Avec Allegheny River, on découvre un état isolé, rural et où les questions environnementales se posent avec force. C’est un état comprenant de grands espaces sauvages mais très menacés. L’industrie principal a longtemps été le charbon bitumineux et les mines à ciel ouvert, encore en activités, suscitent beaucoup de débats au sein de l’État. Le rapport entre l’homme et la nature est le thème central de ce recueil.
Toute les histoires se passent en pleine nature ou dans de petits hameaux. Ici l’homme et la nature cohabitent dans un sorte de rapport d’attirance et de répulsion conjointe. La main de l’homme a déjà laissée beaucoup de traces dans le paysage et aujourd’hui certains tentent de rattraper les dégâts du passé. Mais que pèse les questions environnementales face à la précarité économique ou face aux traditions ?
Matthew Neill Null pose un regard tendre sur ses personnages. Il ne le juge pas mais se contente de les raconter. C’est le rapport de l’homme à la nature qui l’intéresse et qu’il explore au travers de ces neufs nouvelles. Ses intrigues prennent place à des époques différentes mais ont en commun ce lieu sauvage et reculé. Il décrit brillamment la nature, les remous des fleuves et les déplacements des animaux. A travers ses textes, on découvre aussi l’évolution de l’industrie au cours des siècles et les conséquences sur les populations animales de la région. Même si il n’y a pas un message militant, on ne peut que constater le comportant de prédation implacable de l’homme. Il cherche à avoir une total prise sur son environnement, quitte à changer les cours d’eau à la dynamite et à pousser une espèce à son extinction. Il nous décrit la misère humaine et animal et montre la difficulté à se raisonner ou à se remettre en cause quand on vit de si peu.
La misère sociale est un des thèmes récurant du recueil. Les paysans vivent de peu et tentent de dompter une terre sauvage et dure. Les mines sont presque toutes fermées. La chasse ou la pèche sont donc des moyens d’améliorer son quotidien et le loisir par excellence de ce coin de terre. Ces tranches de vie nous sont décrites avec une précision parfois presque journalistique mais teintée de lyrisme. Cela donne un écriture agréable et originale.

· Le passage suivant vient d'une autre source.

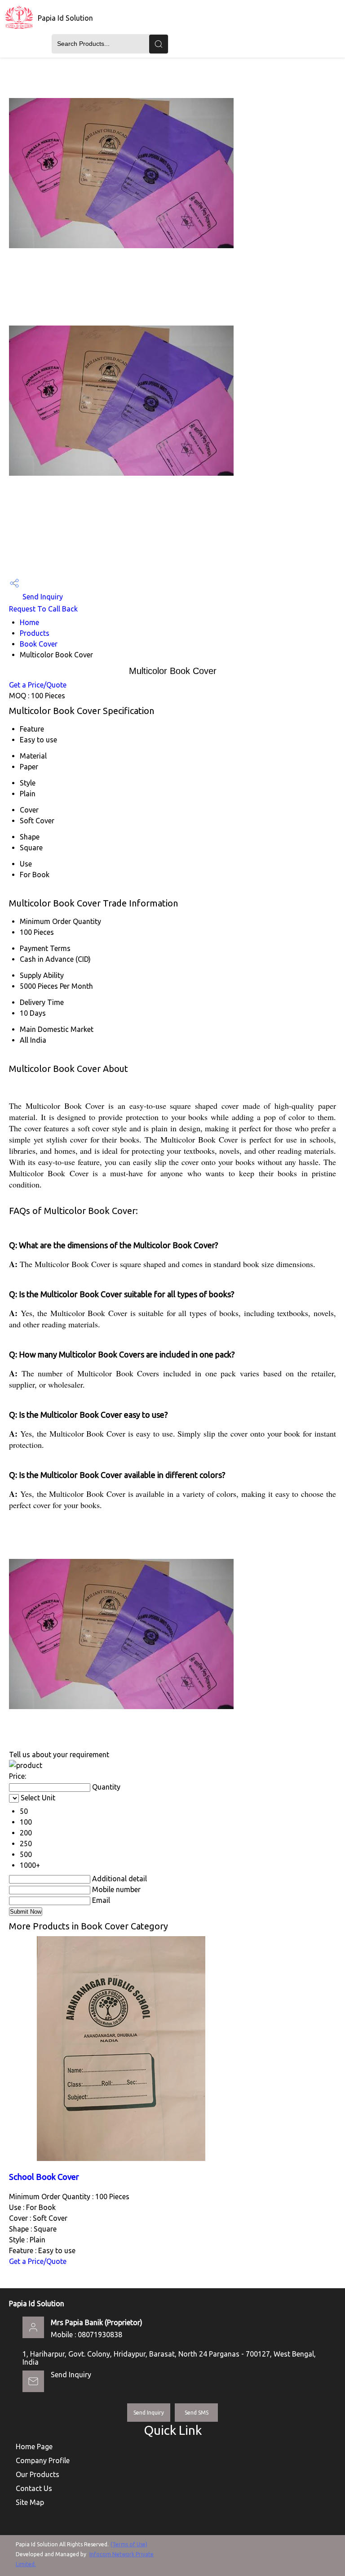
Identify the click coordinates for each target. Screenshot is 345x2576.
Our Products (37, 2474)
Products (34, 633)
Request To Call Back (43, 609)
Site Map (30, 2502)
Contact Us (34, 2488)
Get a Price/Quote (37, 685)
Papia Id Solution (65, 18)
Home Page (34, 2446)
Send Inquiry (42, 597)
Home (29, 622)
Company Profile (43, 2460)
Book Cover (39, 644)
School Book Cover (44, 2177)
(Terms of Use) (129, 2544)
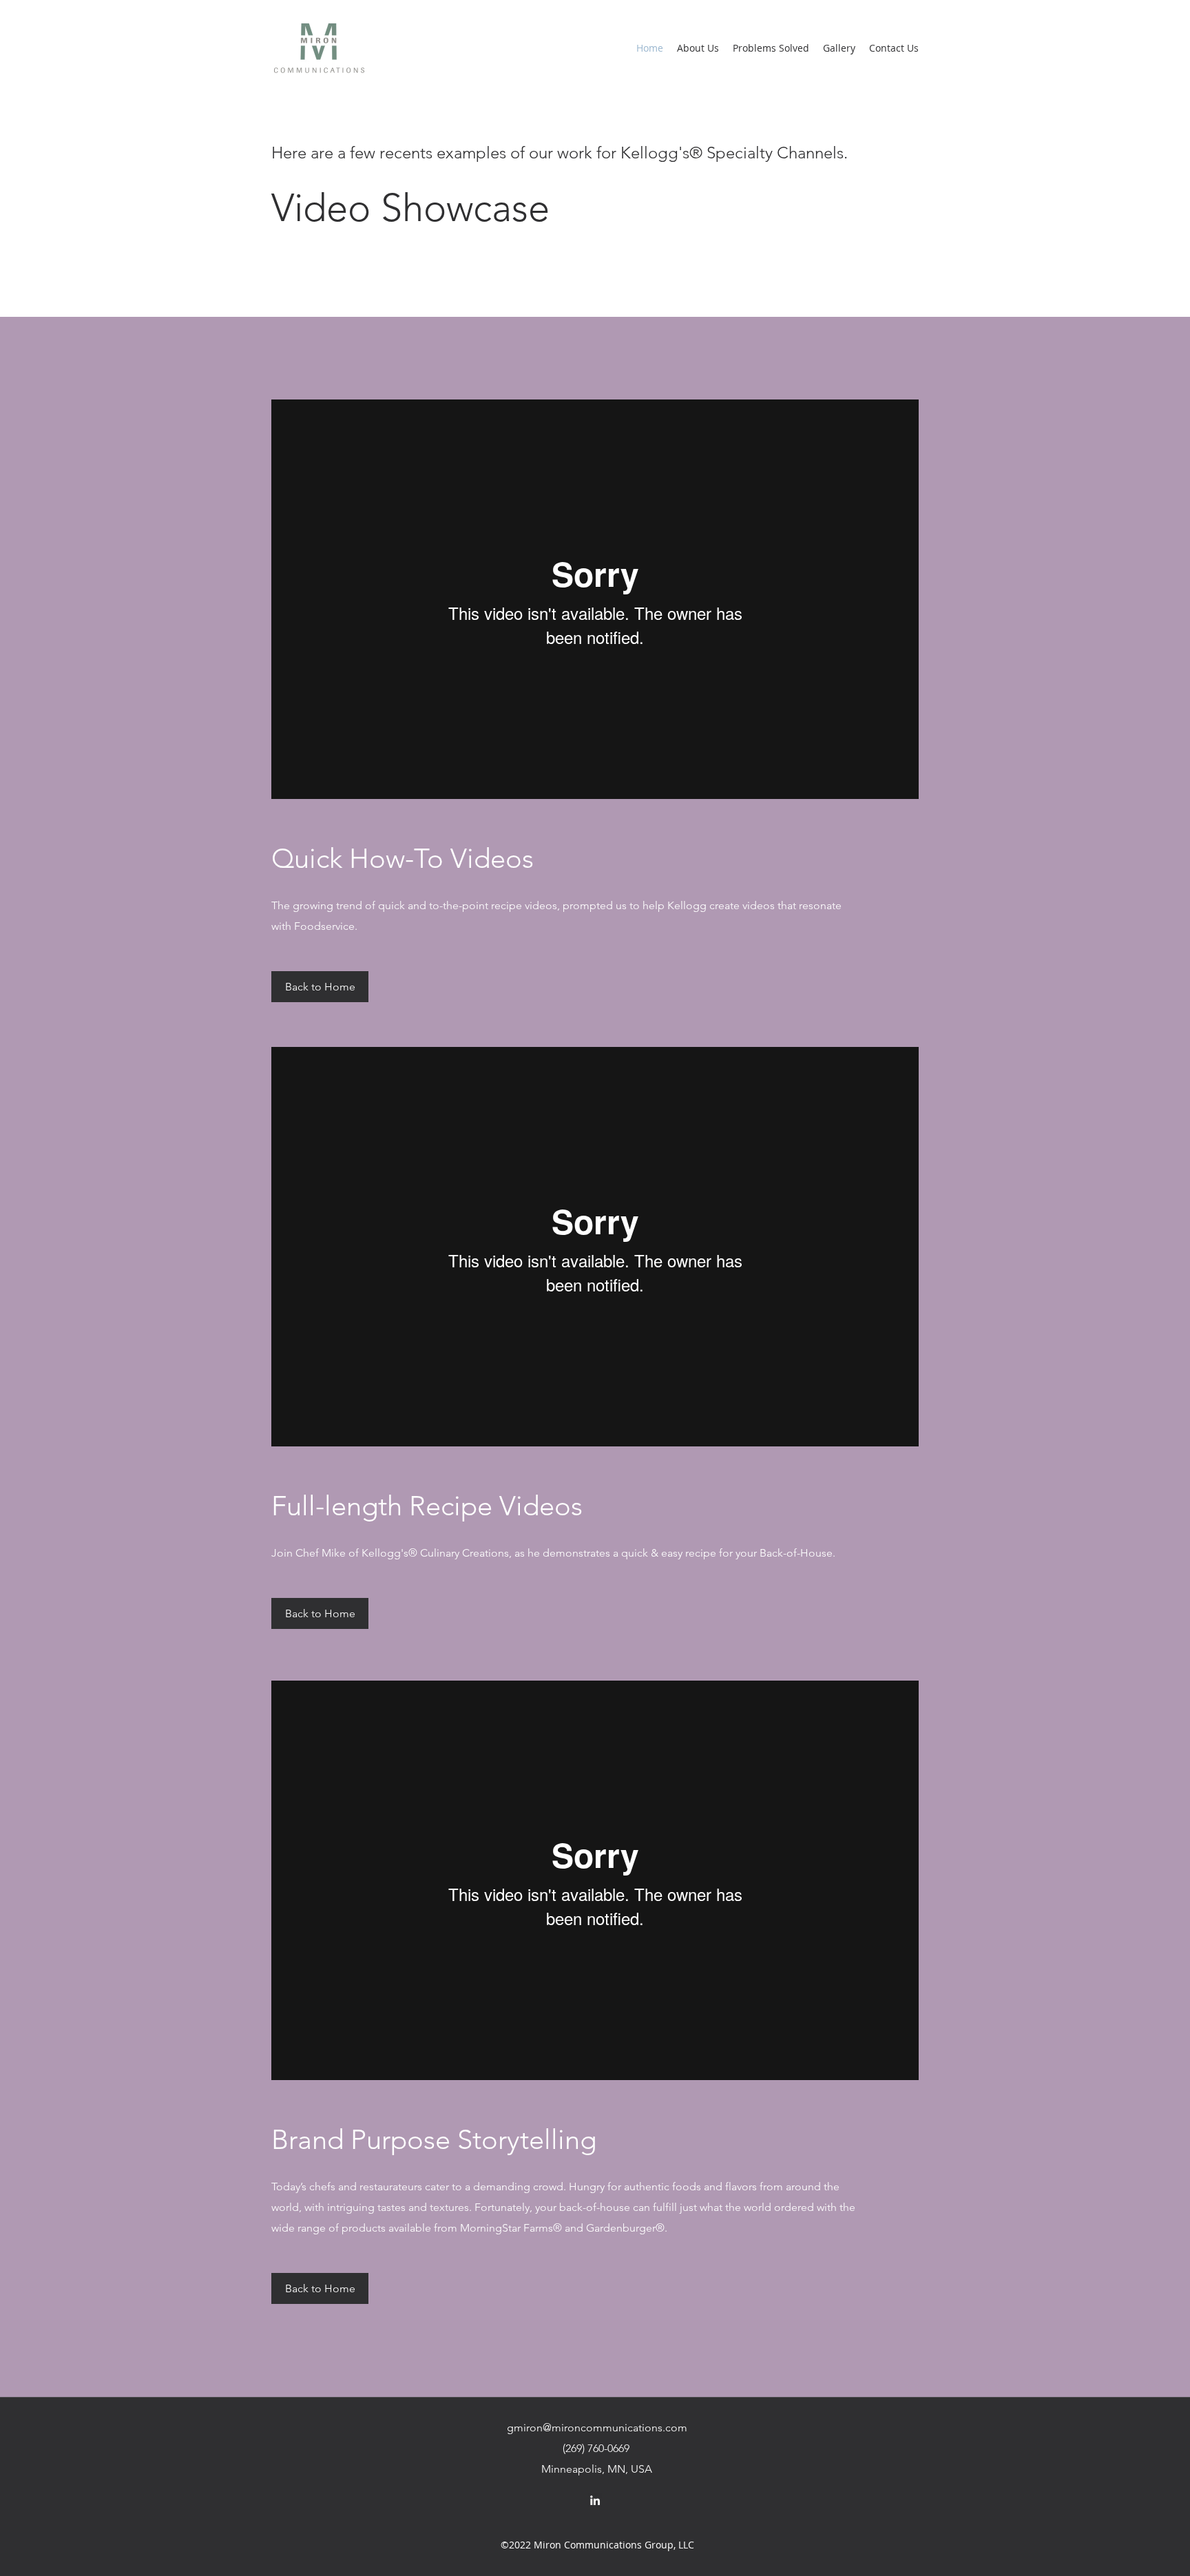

Ma nouvelle préféré est « Réserve naturelle ». C’est un texte très court dans lequel l’auteur raconte comment les actions des hommes ont des impacts sur la population d’ours. J’ai trouvé ce texte extrêmement pertinent. « Un couple » est aussi une histoire intéressante qui montre un couple de fermier vivant dans la montagne et qui entretient un rapport très particulier à la nature. L’homme est réfractaire à toutes questions de préservation de son environnement. Il est la maitre sur ses terres et entend le faire savoir à tous, hommes, plantes ou animaux. « La saison du Gauley » parle d’une tentative d’ascension sociale. Kelly essaye de profiter de l’engouement pour le rafting pour créer sa société et sortir de sa vie simple et misérable de mineur. »Télémétrie » met des chercheurs, qui étudient les déplacements des ombres, face à un père et sa fille originaire de la région. Avec subtilité l’auteur montre les préjugés que chacun portent sur l’autre et qui parasitent leur rencontre.
Un très beau recueil qui nous questionne sur notre rapport à la nature, peu importe le lieu on l’on vive.